Students aged 14-16 across ESA member states will initiate their ESA experiments this week which was inspired by the Micro-Ecological Life Support System Alternative programme (MELiSSA). “Food from Spirulina” is a biological experiment which demonstrates to budding scientists the important role of Spirulina also known in the scientific community as Arthrospira platensis in recycling exhaled CO2 into O2.
Spirulina is a photosynthetic cyanobacteria with a distinctive spiral morphology that has been investigated for the past 25 years by MELISSA scientists and is believed to be a key player in a closed-loop system which could help facilitate deep-space travel by reducing or even eliminating the requirement for fresh supplies of oxygen, food and water from Earth.
Spirulina not only recycles CO2 to O2 but is also edible. Indeed, Spirulina has been harvested for food in South America and Africa for centuries. It could therefore also be eaten as a delicious protein-rich astronaut meal.
The International Space Station will soon host professionally developed experiments investigating the growth profile and viability of Spirulina in a micro-g environment and ESA has given the opportunity for European students to learn about the process using the specially developed “Food from Spirulina” experiment kit.
The principle is simple, take two flasks of spirulina, blow into one for a few minutes and watch how the cultures subsequently develop over two weeks. Cultures with dissolved carbon are expected to survive and produce fresh oxygen in return, whereas no oxygen will be produced from control cultures. As with all biological experiments, the environmental conditions are critical – sufficient light and adequate temperature will determine the success of the experiment.

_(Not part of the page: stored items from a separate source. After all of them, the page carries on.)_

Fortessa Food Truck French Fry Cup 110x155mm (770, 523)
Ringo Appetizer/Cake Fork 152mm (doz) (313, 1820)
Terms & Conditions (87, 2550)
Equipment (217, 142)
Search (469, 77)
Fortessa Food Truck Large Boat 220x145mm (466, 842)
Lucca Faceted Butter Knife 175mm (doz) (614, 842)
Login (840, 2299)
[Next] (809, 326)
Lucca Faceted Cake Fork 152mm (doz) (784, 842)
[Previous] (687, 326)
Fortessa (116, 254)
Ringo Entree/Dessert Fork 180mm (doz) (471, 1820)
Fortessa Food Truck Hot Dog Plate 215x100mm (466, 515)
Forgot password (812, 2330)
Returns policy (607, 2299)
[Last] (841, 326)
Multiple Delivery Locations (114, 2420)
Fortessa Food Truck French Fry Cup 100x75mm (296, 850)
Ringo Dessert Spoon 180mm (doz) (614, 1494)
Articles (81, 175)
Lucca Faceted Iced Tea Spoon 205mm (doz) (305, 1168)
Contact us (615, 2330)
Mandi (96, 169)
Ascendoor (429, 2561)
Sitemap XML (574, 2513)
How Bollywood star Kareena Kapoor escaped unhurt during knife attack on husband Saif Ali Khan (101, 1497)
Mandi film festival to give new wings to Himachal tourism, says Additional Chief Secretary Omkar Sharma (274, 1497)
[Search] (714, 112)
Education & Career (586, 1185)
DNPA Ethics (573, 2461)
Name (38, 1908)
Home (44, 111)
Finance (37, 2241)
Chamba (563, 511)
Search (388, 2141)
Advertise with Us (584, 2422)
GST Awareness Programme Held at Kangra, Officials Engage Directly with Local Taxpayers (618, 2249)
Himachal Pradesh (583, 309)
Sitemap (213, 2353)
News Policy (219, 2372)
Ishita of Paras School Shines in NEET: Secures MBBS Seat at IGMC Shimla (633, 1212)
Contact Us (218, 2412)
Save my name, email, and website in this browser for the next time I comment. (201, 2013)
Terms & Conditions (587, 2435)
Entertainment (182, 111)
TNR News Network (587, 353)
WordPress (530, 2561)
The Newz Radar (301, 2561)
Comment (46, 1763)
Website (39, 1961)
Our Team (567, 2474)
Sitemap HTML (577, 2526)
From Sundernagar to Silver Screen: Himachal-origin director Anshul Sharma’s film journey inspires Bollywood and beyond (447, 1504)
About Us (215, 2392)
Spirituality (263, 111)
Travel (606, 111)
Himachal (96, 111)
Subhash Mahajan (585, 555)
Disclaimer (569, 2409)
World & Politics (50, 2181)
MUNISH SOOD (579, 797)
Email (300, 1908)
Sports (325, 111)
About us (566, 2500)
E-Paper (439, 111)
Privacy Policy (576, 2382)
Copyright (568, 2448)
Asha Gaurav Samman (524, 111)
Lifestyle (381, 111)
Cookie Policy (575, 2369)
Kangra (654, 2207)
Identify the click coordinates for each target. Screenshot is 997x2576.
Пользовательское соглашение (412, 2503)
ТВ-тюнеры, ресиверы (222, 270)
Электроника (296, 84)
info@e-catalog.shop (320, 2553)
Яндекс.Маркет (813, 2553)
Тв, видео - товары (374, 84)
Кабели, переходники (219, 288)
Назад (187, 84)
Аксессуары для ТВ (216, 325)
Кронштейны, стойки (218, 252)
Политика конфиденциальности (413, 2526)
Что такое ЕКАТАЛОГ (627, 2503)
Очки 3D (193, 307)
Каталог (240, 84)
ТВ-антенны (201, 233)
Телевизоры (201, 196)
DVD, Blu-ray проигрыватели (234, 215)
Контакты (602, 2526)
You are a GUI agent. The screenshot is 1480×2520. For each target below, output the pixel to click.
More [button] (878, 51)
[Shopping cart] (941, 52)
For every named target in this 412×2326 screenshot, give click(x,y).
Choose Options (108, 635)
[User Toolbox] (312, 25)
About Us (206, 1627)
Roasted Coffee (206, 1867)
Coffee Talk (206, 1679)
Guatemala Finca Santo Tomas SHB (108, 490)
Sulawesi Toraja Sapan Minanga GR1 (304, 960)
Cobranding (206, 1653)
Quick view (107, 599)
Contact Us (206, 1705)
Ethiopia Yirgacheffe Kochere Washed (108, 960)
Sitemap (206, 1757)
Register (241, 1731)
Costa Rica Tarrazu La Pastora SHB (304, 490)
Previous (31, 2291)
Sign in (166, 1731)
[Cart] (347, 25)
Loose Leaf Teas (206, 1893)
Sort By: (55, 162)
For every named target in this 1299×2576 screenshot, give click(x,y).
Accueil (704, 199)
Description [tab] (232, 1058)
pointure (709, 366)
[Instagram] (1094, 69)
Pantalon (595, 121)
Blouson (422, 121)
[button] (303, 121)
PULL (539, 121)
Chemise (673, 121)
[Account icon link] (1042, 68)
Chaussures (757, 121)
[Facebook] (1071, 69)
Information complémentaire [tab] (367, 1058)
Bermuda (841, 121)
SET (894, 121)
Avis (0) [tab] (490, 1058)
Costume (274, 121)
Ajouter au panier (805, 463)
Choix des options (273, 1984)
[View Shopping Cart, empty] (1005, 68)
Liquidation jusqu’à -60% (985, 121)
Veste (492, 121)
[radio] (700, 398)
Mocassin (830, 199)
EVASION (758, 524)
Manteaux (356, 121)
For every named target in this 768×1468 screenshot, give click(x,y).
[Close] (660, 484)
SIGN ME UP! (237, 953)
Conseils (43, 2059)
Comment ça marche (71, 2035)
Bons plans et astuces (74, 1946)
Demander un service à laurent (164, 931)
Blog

In April, once all experiments will be completed, some selected students will visit 3 venues - Framtidsmuseet (Borlange, Sweden), SCK-CEN (Mol, Belgium) and University of Crete (Crete, Greece). These will be connected live to the International Space Station and will have the chance to speak to ESA astronaut Samantha Cristoforetti during an in-flight call. Samantha Cristoforetti’s Futura mission focuses on healthy nutrition and she has also brought with her healthy organic muesli bars made from spirulina! Students will be able to share the experience of eating healthy space food during the IFC as they will each receive a similar bar.